SELECTED TEXT |
When a new restaurant re-introduces a protégé to the world—like a second coming of sorts—it feels like the food media community holds its breath to withhold quick remarks. I could sense this when Clos Pasoh on Bukit Pasoh Road opened not too long ago, with Chef Louis Pacquelin helming the kitchen on the second level shophouse unit.
The menu is a breath of fresh French air, with modernity having a heavy hand in its recipes as much as the dining space. Furnished with strategic pockets of foliage tucked in between plush emerald green sofas and rattan-back chairs, the cosiness in Clos Pasoh tempts stubbornness, just to prolong a meal.

REQUIRED TASKS |
a - Using the restaurant review, answer:
(i) On which road is Clos Pasoh located?
(ii) Which chef runs the kitchen?
(iii) What color are the plush sofas?
b - Rewrite the restaurant review starting at "When a new restaurant" and ending at "level shophouse unit.", substituting "hasty" for "quick".

PROVIDED RECORDS |
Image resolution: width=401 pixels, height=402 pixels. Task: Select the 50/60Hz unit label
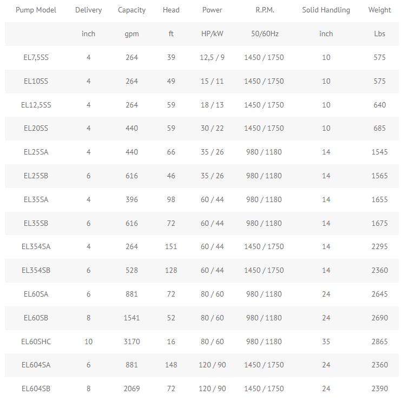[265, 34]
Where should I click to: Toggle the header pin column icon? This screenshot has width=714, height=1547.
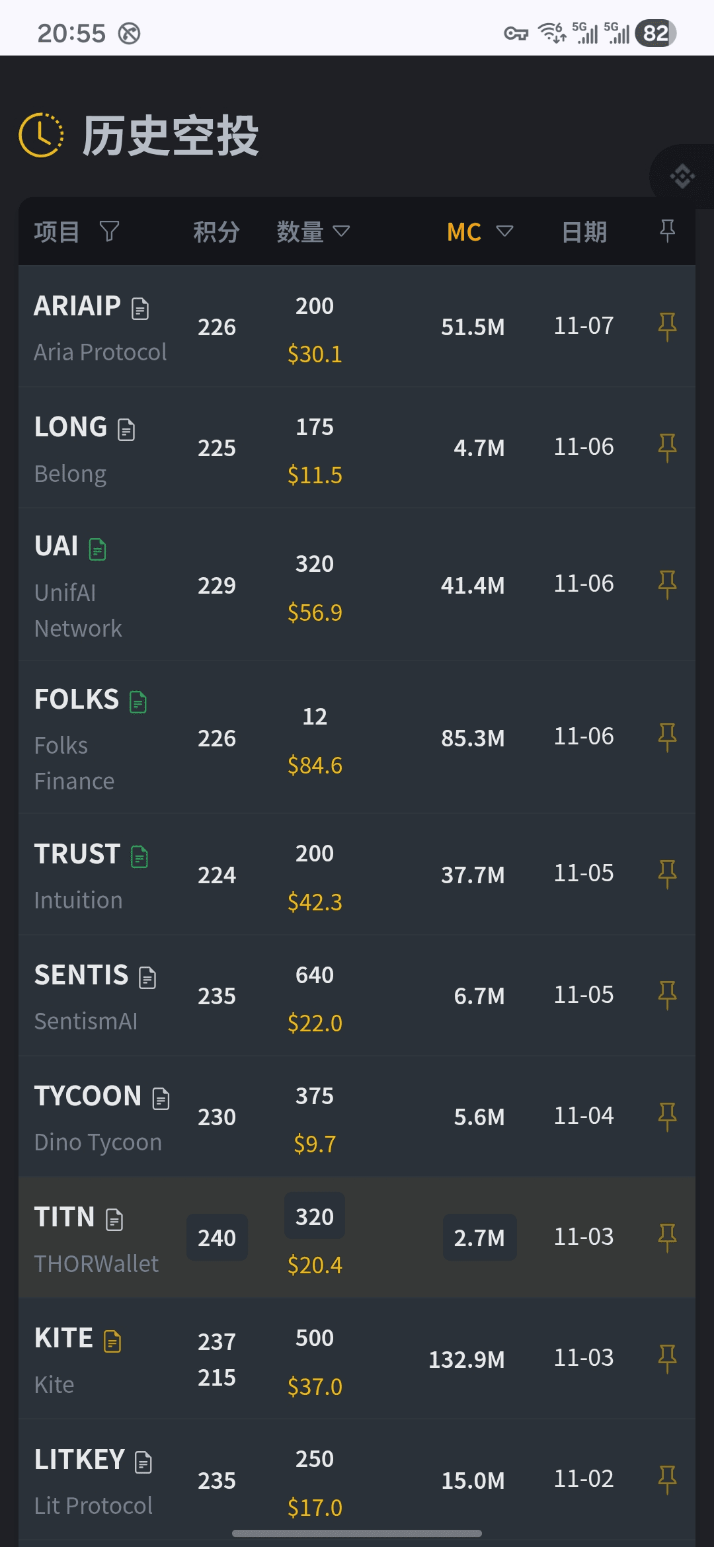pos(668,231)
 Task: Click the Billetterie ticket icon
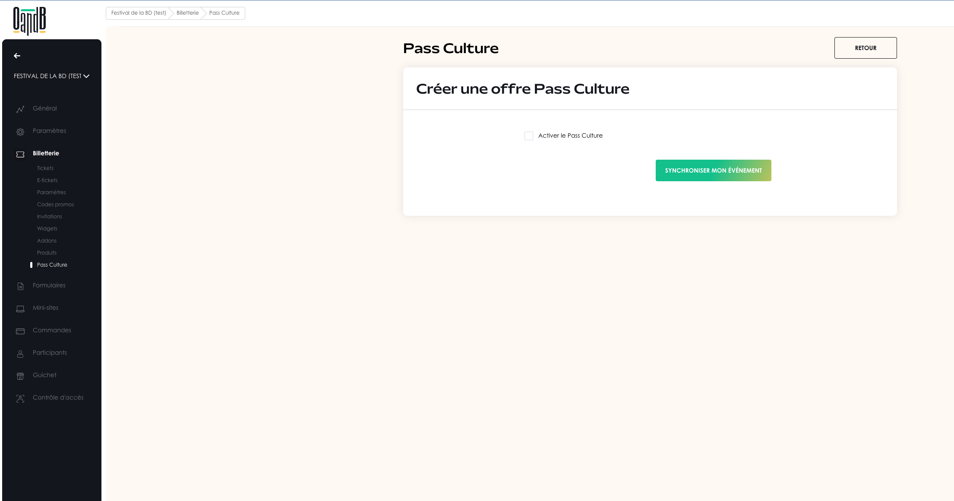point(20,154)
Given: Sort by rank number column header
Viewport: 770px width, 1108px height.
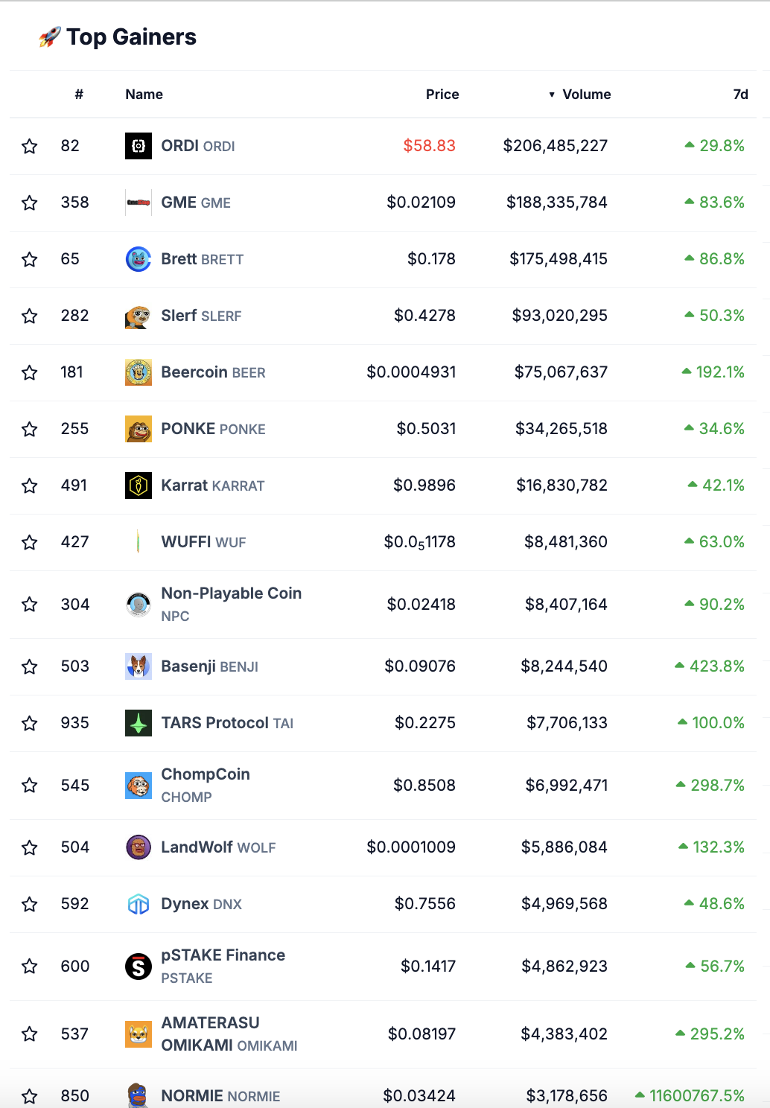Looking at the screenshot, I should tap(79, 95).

RESPONSES |
a -
(i) Bukit Pasoh Road
(ii) Chef Louis Pacquelin
(iii) Emerald green

b -
When a new restaurant re-introduces a protégé to the world—like a second coming of sorts—it feels like the food media community holds its breath to withhold hasty remarks. I could sense this when Clos Pasoh on Bukit Pasoh Road opened not too long ago, with Chef Louis Pacquelin helming the kitchen on the second level shophouse unit.